## Material provided
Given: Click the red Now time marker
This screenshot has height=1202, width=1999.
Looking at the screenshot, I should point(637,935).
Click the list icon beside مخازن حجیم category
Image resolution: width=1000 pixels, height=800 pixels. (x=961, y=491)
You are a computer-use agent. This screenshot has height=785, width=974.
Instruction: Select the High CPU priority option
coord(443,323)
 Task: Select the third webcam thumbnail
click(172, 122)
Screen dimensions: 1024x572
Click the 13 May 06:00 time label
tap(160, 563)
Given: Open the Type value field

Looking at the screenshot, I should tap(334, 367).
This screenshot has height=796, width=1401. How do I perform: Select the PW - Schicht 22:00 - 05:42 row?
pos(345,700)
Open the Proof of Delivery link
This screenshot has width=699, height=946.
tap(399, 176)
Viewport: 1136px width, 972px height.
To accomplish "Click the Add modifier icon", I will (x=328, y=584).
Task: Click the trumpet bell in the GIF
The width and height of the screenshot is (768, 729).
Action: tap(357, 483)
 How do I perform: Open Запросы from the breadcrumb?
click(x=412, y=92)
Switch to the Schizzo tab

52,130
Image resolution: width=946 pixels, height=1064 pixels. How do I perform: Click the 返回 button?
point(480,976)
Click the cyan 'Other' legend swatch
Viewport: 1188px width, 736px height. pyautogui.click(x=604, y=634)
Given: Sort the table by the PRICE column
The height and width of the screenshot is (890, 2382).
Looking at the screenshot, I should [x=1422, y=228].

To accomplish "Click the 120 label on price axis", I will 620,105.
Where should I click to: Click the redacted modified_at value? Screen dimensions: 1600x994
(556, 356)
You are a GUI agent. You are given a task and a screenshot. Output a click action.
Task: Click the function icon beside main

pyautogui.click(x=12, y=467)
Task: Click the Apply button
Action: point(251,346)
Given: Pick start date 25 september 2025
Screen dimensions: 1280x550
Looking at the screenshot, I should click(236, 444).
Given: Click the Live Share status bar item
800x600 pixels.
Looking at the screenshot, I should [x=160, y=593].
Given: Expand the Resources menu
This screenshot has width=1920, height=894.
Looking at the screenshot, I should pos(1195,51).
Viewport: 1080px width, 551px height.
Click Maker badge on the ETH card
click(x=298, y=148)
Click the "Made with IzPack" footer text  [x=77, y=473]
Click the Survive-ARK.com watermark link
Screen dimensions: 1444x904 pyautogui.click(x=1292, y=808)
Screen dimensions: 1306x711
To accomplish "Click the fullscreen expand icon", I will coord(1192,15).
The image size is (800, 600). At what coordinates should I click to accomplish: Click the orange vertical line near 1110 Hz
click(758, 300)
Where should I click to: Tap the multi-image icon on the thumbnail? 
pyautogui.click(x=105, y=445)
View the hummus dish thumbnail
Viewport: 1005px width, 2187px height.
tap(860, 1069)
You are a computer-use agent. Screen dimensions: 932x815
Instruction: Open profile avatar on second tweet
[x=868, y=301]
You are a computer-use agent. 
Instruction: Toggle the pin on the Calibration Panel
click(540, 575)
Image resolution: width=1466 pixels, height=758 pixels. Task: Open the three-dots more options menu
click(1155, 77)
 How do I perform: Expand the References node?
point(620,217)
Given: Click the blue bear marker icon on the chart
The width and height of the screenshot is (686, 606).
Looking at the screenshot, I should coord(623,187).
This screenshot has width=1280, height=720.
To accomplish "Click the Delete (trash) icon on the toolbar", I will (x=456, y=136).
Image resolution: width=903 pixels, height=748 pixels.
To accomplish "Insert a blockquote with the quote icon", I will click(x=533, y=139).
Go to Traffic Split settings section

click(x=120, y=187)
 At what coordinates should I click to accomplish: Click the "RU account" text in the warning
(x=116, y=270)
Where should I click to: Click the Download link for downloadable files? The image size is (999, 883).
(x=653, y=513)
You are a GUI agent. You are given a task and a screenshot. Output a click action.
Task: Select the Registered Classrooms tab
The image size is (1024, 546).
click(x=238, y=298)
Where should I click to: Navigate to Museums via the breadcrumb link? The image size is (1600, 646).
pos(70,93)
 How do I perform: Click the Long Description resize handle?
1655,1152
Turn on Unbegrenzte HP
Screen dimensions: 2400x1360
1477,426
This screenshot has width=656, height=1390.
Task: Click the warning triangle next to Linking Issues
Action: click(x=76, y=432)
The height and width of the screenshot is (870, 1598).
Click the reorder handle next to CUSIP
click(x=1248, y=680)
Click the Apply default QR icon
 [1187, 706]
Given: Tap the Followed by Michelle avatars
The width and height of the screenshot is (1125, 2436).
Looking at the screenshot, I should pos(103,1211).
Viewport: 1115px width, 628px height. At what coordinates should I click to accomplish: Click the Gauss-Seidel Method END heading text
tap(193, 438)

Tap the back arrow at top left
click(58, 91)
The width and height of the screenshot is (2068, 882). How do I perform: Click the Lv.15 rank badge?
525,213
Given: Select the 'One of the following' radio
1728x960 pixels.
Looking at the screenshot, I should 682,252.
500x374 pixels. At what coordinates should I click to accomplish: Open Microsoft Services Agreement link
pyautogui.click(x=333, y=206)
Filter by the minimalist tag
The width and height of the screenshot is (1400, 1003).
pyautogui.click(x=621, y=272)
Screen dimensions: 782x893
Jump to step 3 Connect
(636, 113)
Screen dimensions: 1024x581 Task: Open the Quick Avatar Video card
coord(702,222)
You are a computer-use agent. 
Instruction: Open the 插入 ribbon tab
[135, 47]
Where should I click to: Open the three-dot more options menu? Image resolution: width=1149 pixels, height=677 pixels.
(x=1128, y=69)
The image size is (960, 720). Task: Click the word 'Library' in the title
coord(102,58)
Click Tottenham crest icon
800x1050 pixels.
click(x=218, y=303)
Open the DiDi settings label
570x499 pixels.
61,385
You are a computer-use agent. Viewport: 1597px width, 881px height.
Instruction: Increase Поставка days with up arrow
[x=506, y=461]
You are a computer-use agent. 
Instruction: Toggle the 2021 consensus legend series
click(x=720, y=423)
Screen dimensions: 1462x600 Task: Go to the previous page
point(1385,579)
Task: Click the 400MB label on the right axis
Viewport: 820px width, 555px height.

## What to produce
Copy out, exactly and alone, the lines of the entries above between the ones holding "Screen dimensions: 1280x550" and "Task: Select the Registered Classrooms tab", inclusive.

## Answer
Screen dimensions: 1280x550
Looking at the screenshot, I should click(236, 444).
Given: Click the Live Share status bar item
800x600 pixels.
Looking at the screenshot, I should [x=160, y=593].
Given: Expand the Resources menu
This screenshot has width=1920, height=894.
Looking at the screenshot, I should pos(1195,51).
Viewport: 1080px width, 551px height.
Click Maker badge on the ETH card
click(x=298, y=148)
Click the "Made with IzPack" footer text  [x=77, y=473]
Click the Survive-ARK.com watermark link
Screen dimensions: 1444x904 pyautogui.click(x=1292, y=808)
Screen dimensions: 1306x711
To accomplish "Click the fullscreen expand icon", I will coord(1192,15).
The image size is (800, 600). At what coordinates should I click to accomplish: Click the orange vertical line near 1110 Hz
click(758, 300)
Where should I click to: Tap the multi-image icon on the thumbnail? 
pyautogui.click(x=105, y=445)
View the hummus dish thumbnail
Viewport: 1005px width, 2187px height.
tap(860, 1069)
You are a computer-use agent. Screen dimensions: 932x815
Instruction: Open profile avatar on second tweet
[x=868, y=301]
You are a computer-use agent. 
Instruction: Toggle the pin on the Calibration Panel
click(540, 575)
Image resolution: width=1466 pixels, height=758 pixels. Task: Open the three-dots more options menu
click(1155, 77)
 How do I perform: Expand the References node?
point(620,217)
Given: Click the blue bear marker icon on the chart
The width and height of the screenshot is (686, 606).
Looking at the screenshot, I should coord(623,187).
This screenshot has width=1280, height=720.
To accomplish "Click the Delete (trash) icon on the toolbar", I will (x=456, y=136).
Image resolution: width=903 pixels, height=748 pixels.
To accomplish "Insert a blockquote with the quote icon", I will click(x=533, y=139).
Go to Traffic Split settings section

click(x=120, y=187)
 At what coordinates should I click to accomplish: Click the "RU account" text in the warning
(x=116, y=270)
Where should I click to: Click the Download link for downloadable files? The image size is (999, 883).
(x=653, y=513)
You are a GUI agent. You are given a task and a screenshot. Output a click action.
Task: Select the Registered Classrooms tab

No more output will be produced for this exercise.